Vitamin K is one of the most important fat-soluble vitamins and while there are two main types of vitamin K in nature, known as K1 (phylloquinone) and K2 (menaquinones), there is also a synthetic type of vitamin K known as K3 (menadione). Recent studies have shown that it is crucial to know the non-covalent interactions, ADME and molecular docking of molecules in different solvent media. Therefore, we have performed some quantum chemical calculations, ADME and intra-and intermolecular interaction calculations of a number of K1, K2 and K3 such as K1-water (K1 + W), K1-methanol (K1 + M), K1-triacetin (K1 + T), K2-water (K2 + W), K2-methanol (K2 + M), K2-triacetin (K2 + T), K3-water (K3 + W), K3-methanol (K3 + M), K3-triacetin (K3 + T) performed by Density Functional Theory (DFT) and Multiwfn: A multifunctional wavefunction analyzer. Molecular structures, HOMO-LUMO energies, MEP and electronic properties have been calculated and described using DFT at the level of B3LYP/6-311G (d,p) level.
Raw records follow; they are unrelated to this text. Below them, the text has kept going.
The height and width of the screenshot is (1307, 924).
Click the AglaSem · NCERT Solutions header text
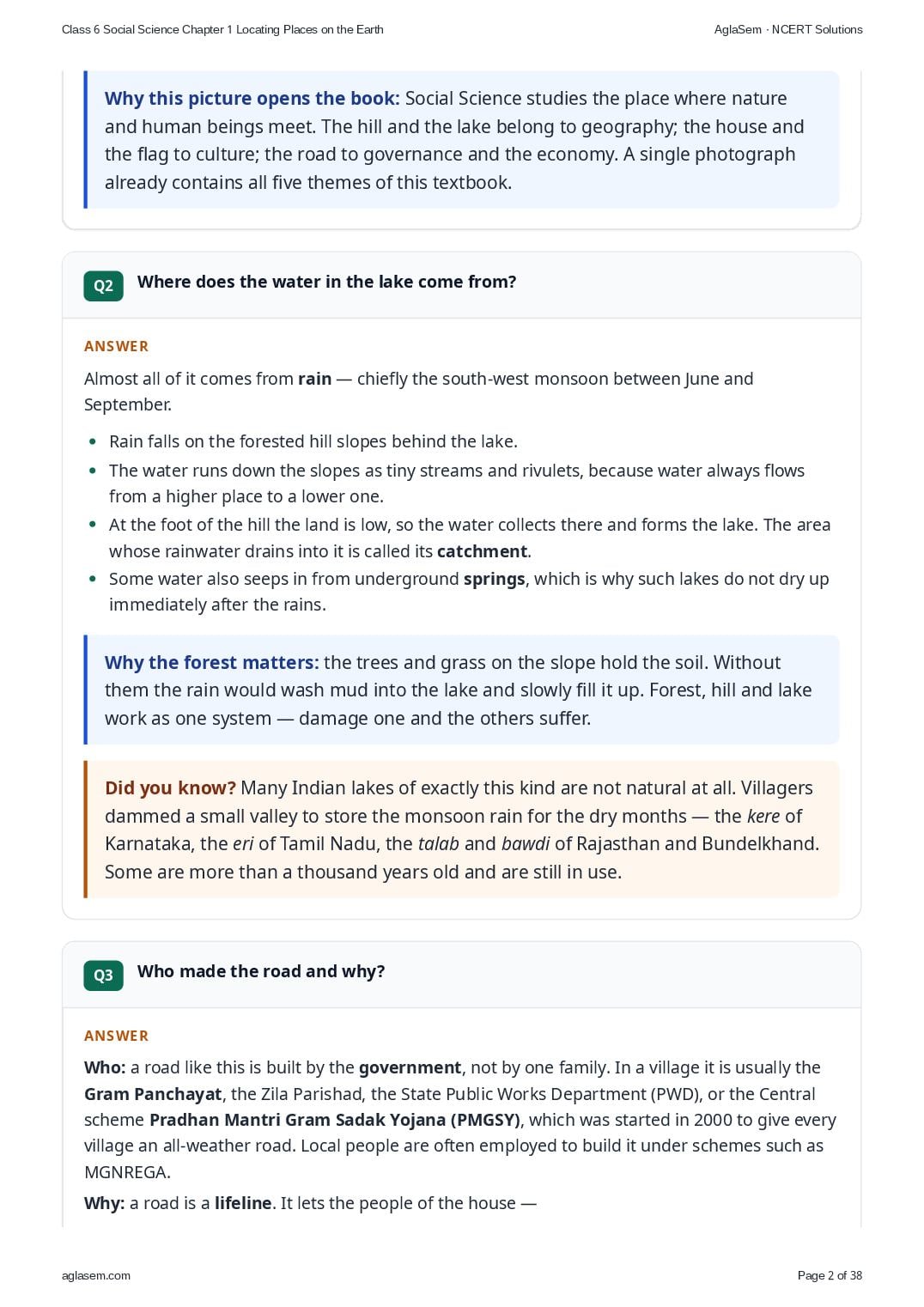coord(788,29)
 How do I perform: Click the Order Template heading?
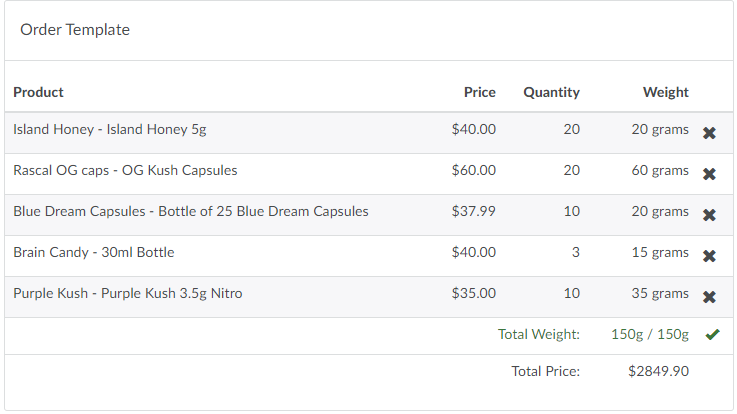click(x=75, y=30)

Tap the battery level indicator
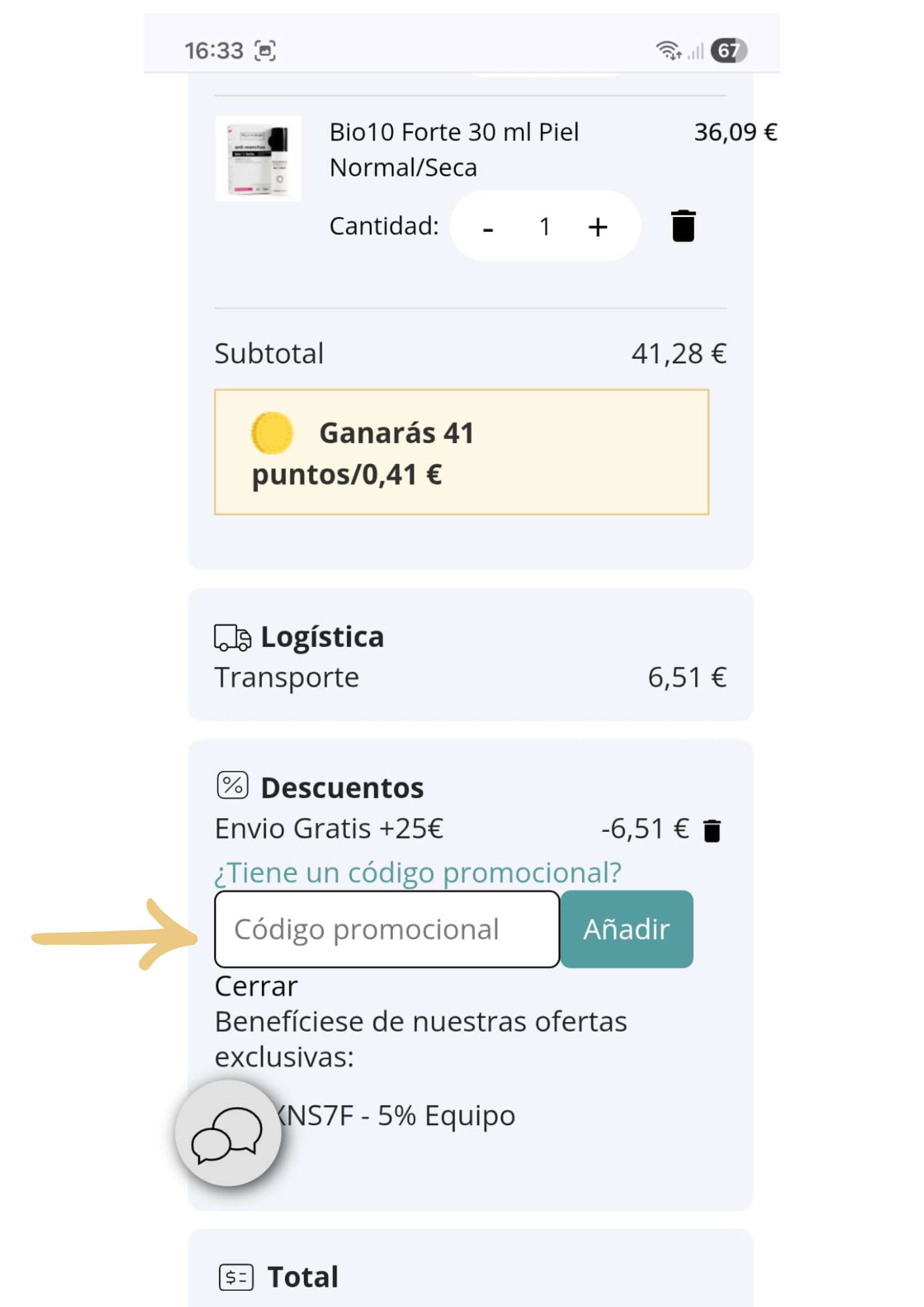click(x=729, y=50)
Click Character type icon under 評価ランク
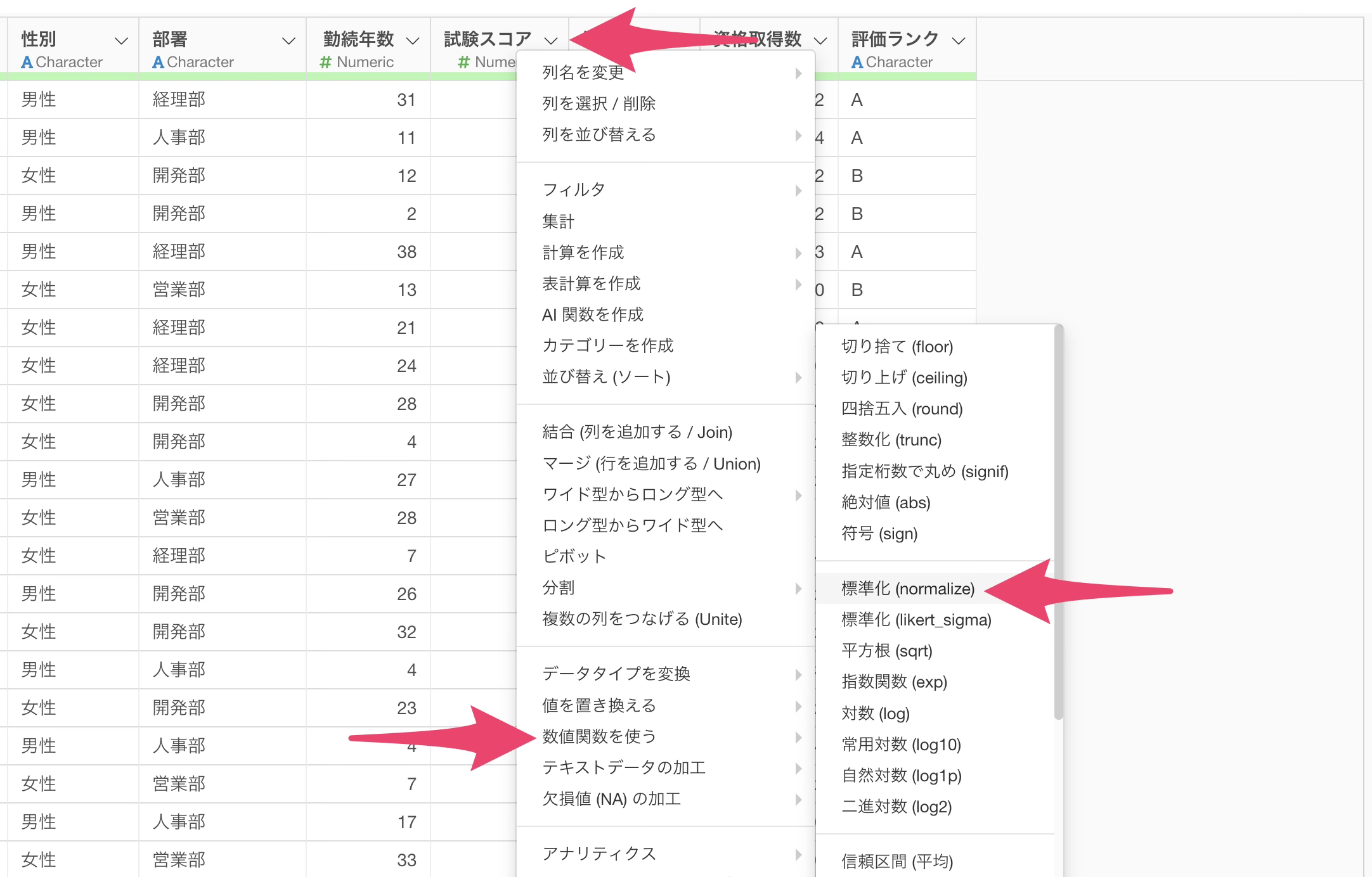 tap(857, 62)
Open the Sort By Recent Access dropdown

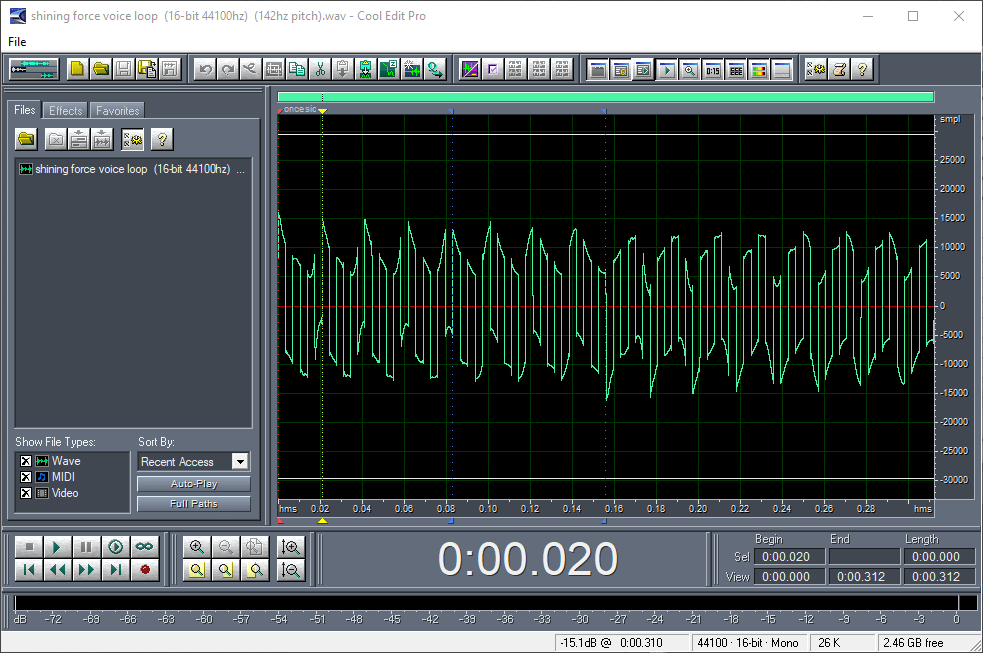(x=239, y=461)
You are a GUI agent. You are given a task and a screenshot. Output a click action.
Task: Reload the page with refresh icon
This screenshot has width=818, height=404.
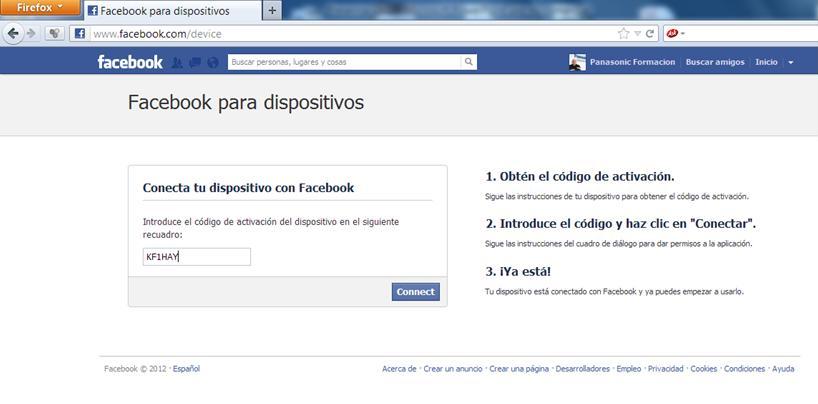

The nature of the molecular interactions between vitamin K and solvents such as water, methanol and triacetin were also investigated using topological analyses such as atoms in molecule (AIM), non-covalent interaction index (NCI), reduced density gradient (RDG), Localized orbital locator (LOL) and electron localization function (ELF). In addition, FMO for electronic transitions, MEP for electrophilic and nucleophilic attack, ADME to investigate how a chemical is processed by a living organism, and Fukui functions to determine electron density are explained. Finally, molecular docking was used to determine the biological activity of the vitamin K.